- Theatrical release poster
- Directed by: Oleg Fesenko
- Screenplay by: Gleb Shprigov
- Produced by: Arunas Baraznauskas (operator) Gleb Shprigov
- Starring: Sergei Bezrukov Anna Chipovskaya Anton Sokolov Vladimir Gostyukhin
- Music by: Sergei Chuprov (sound)
- Production company: Central Partnership
- Distributed by: Central Partnership
- Release date: 1 November 2012;
- Running time: 100 minutes
- Country: Russia
- Languages: Russian French
- Budget: US$5 million (150 Million Ruble)

= The Ballad of Uhlans =

The Ballad of Uhlans (Уланская баллада) is a 2012 Russian historical adventure film directed by Oleg Fesenko, and stars Sergei Bezrukov, Anna Chipovskaya, Anton Sokolov and Vladimir Gostyukhin.

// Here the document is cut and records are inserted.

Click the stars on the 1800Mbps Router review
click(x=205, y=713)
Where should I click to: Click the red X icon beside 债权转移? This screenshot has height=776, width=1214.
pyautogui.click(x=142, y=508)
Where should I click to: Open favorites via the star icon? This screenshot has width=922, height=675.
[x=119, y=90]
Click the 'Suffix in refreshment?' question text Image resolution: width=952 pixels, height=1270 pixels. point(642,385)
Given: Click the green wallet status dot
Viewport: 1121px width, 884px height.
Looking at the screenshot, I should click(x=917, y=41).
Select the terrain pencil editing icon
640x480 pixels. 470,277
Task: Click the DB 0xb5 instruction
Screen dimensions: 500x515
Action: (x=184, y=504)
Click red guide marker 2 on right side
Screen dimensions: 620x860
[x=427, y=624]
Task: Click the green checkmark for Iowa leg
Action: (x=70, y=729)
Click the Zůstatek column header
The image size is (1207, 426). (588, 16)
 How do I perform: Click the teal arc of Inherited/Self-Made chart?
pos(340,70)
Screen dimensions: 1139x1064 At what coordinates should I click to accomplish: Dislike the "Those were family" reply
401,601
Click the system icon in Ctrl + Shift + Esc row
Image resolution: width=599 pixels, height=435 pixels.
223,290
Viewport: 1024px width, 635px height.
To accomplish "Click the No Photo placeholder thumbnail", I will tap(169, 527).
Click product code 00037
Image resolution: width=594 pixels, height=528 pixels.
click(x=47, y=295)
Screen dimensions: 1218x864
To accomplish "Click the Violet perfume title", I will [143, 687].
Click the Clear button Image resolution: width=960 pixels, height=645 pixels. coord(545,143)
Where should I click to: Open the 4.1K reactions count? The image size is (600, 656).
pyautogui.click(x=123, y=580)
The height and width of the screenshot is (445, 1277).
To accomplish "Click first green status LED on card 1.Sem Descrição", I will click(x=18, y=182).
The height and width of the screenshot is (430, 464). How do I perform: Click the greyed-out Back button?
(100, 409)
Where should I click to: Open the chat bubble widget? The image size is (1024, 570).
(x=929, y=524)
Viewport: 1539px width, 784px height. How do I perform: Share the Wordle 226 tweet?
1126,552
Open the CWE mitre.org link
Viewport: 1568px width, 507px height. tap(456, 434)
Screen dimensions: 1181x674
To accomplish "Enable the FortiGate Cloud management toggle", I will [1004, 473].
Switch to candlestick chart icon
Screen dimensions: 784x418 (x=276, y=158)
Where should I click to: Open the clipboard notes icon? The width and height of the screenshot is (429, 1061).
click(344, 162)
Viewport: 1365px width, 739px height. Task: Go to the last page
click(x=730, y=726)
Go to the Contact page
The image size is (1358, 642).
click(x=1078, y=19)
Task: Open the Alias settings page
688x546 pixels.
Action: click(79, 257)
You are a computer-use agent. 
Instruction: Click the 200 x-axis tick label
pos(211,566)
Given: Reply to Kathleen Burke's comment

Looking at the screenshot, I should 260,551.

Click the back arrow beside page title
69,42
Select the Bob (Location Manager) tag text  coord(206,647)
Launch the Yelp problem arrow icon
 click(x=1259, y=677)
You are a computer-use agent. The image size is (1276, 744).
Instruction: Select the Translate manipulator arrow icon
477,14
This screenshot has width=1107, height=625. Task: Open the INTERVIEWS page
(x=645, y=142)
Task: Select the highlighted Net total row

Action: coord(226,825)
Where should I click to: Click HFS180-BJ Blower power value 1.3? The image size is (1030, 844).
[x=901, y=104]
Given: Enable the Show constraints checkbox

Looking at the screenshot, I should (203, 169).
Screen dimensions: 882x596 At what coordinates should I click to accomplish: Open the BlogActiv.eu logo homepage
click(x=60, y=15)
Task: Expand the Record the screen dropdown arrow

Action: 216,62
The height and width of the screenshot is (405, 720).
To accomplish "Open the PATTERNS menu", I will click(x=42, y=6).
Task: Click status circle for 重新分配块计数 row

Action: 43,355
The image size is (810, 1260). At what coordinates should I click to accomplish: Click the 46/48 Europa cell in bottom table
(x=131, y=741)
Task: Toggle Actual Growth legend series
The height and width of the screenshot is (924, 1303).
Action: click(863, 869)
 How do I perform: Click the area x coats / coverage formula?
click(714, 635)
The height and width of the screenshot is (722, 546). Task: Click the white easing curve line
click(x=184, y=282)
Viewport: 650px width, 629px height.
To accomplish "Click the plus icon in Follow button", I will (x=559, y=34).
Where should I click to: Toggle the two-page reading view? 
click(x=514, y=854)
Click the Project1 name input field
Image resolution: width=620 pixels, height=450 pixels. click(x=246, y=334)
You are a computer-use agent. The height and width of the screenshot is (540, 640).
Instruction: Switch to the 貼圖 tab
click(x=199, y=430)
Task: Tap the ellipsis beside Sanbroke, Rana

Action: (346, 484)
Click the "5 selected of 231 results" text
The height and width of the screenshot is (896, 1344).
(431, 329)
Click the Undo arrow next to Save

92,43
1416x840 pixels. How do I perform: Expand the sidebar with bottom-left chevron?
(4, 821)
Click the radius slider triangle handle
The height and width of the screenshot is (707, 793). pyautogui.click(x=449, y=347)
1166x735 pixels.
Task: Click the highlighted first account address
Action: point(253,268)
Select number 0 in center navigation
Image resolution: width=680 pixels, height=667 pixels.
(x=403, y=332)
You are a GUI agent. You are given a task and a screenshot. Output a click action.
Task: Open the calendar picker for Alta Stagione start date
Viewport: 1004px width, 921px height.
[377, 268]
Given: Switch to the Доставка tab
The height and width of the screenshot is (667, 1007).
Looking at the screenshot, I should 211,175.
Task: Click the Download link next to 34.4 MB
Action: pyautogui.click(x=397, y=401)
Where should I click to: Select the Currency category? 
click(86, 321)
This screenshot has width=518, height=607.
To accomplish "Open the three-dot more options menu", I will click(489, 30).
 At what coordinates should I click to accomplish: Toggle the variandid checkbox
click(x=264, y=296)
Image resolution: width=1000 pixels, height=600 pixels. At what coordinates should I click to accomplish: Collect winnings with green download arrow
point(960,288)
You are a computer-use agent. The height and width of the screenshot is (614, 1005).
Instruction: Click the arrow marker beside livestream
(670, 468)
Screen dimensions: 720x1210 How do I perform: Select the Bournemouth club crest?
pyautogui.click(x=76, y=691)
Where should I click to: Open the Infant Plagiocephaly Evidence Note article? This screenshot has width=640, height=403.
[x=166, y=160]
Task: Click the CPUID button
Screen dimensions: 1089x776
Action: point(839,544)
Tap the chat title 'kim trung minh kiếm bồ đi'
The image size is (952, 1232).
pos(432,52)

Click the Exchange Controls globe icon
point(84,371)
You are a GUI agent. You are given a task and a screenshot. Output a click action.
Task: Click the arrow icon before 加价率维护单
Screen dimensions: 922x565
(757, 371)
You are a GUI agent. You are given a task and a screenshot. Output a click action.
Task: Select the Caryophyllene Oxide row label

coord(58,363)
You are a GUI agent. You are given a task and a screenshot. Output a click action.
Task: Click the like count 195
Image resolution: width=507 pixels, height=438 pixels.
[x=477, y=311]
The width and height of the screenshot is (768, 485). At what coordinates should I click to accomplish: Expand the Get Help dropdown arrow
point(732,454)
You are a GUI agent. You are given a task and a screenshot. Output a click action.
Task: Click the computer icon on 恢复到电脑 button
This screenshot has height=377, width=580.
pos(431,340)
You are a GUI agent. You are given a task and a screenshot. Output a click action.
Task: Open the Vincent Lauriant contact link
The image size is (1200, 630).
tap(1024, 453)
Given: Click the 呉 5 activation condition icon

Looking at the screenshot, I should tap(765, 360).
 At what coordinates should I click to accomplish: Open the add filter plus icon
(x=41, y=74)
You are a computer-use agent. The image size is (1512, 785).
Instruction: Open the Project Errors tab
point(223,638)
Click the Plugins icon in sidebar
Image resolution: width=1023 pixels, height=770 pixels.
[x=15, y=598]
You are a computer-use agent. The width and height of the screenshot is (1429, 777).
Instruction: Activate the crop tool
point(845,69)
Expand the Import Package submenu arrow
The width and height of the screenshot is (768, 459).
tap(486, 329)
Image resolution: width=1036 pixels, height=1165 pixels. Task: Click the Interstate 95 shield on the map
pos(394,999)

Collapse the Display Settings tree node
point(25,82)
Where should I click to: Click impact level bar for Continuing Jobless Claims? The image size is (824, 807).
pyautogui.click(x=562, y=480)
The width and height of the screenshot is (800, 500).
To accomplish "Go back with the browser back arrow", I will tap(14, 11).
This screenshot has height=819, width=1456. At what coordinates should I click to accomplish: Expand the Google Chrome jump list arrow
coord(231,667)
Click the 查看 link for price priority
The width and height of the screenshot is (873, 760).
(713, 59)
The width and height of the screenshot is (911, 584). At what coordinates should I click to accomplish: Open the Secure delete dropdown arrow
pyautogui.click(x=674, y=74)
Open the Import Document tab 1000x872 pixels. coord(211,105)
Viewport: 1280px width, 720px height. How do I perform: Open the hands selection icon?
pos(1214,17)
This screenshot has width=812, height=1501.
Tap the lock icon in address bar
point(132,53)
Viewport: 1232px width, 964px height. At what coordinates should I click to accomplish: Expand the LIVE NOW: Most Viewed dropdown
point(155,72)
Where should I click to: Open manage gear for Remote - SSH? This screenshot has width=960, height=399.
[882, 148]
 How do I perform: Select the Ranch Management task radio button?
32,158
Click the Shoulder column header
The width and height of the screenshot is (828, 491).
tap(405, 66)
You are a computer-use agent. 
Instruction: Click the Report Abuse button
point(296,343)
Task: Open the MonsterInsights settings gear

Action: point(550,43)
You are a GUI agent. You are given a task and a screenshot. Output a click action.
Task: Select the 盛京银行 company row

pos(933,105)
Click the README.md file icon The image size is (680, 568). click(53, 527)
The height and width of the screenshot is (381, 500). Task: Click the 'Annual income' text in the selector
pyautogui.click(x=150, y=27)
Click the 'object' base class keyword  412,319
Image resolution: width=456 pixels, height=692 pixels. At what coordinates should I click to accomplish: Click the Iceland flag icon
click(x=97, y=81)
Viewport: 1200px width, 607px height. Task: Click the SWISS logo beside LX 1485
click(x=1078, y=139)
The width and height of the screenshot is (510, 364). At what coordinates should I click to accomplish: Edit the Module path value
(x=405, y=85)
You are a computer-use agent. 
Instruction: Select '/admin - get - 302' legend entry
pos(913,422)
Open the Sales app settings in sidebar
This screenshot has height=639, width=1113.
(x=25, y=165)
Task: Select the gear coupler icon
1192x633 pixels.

The Ballad of Uhlans was released on 1 November 2012 in Russia.

==Plot==
In 1812, on the eve of the decisive Battle of Borodino, a French secret agent steals a battle plan of the Russian troops. This fact is known to General Kutuzov, thanks to a young nobleman named Alexey Tarusov. Tarusov joins a regiment of Russian lancers, and finds new friends and together they have many adventures...

==Cast==
- Sergei Bezrukov - (Go) Rzhevskiy
- Anna Chipovskaya - Panna Beata
- Anton Sokolov - Alexey Tarusov
- Vladimir Gostyukhin - Turusov Sr.
- Anatoliy Beliy - Knyaz Kiknadze
- Stanislav Duzhkinov - Ptukha
- Valery Nikolaev - De Vitt
- Olga Kabo - Martha
- Sergei Juravel - Mikhail Kutuzov
- Boris Klyuyev - Arkacheev
- Éric Fraticelli - Napoleon
- Dimitri Isayev - Alexander I
- Gedininas Adomaitis - Armand de Kolencour
- Paweł Deląg - Ledokhovskiy
- Alexei Makarov - Troitskiy
- Egor Pazenko - Uvarov
- Svetlana Metkina - Maria Valevskaya

==Home media==
The Ballad of Uhlans was released on DVD and Blu-ray Disc in the Russian Federation in January 2013.